Work required: Your task is to repeat exactly the lines below between the line holding "January 2026 (30, 906)" and the line holding "Poetry (21, 2271)", inclusive, and only those.

Available data:
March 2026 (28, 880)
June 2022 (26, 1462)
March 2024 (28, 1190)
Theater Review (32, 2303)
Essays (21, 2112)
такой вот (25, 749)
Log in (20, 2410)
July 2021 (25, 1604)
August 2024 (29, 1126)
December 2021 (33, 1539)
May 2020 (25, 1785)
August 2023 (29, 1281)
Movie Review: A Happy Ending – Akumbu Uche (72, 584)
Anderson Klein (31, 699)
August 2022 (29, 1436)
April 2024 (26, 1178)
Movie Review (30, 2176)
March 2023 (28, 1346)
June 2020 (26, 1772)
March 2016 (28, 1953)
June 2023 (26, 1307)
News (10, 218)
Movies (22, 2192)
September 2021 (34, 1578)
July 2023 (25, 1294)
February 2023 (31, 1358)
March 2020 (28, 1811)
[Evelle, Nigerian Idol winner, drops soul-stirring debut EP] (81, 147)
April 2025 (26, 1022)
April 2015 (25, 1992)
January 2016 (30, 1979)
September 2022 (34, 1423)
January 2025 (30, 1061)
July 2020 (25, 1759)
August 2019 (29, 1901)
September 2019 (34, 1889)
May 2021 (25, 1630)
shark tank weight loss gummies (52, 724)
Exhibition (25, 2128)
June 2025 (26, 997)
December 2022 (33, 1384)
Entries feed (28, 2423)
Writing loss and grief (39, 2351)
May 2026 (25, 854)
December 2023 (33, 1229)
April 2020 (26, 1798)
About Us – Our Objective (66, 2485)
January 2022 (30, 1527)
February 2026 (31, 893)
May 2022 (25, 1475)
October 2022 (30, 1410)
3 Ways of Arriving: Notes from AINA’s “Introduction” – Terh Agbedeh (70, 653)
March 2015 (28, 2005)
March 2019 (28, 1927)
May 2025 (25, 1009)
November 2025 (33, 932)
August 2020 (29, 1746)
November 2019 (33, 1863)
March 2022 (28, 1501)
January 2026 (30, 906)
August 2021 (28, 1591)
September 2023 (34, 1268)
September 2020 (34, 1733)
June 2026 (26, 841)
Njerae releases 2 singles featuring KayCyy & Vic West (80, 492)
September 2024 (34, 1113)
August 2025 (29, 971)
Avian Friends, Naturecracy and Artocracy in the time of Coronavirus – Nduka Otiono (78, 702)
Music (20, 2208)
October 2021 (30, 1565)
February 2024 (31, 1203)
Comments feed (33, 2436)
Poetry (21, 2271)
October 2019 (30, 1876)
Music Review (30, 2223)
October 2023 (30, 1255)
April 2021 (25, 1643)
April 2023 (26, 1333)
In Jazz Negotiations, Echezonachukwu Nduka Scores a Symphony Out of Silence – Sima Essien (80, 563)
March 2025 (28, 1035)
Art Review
---
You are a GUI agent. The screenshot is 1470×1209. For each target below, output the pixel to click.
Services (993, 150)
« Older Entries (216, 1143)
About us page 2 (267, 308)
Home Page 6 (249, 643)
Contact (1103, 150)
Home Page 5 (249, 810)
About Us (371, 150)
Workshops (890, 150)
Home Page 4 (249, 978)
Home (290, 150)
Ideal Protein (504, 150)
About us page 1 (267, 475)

Result of the exercise:
January 2026 (30, 906)
August 2021 (28, 1591)
September 2023 (34, 1268)
September 2020 (34, 1733)
June 2026 (26, 841)
Njerae releases 2 singles featuring KayCyy & Vic West (80, 492)
September 2024 (34, 1113)
August 2025 (29, 971)
Avian Friends, Naturecracy and Artocracy in the time of Coronavirus – Nduka Otiono (78, 702)
Music (20, 2208)
October 2021 (30, 1565)
February 2024 (31, 1203)
Comments feed (33, 2436)
Poetry (21, 2271)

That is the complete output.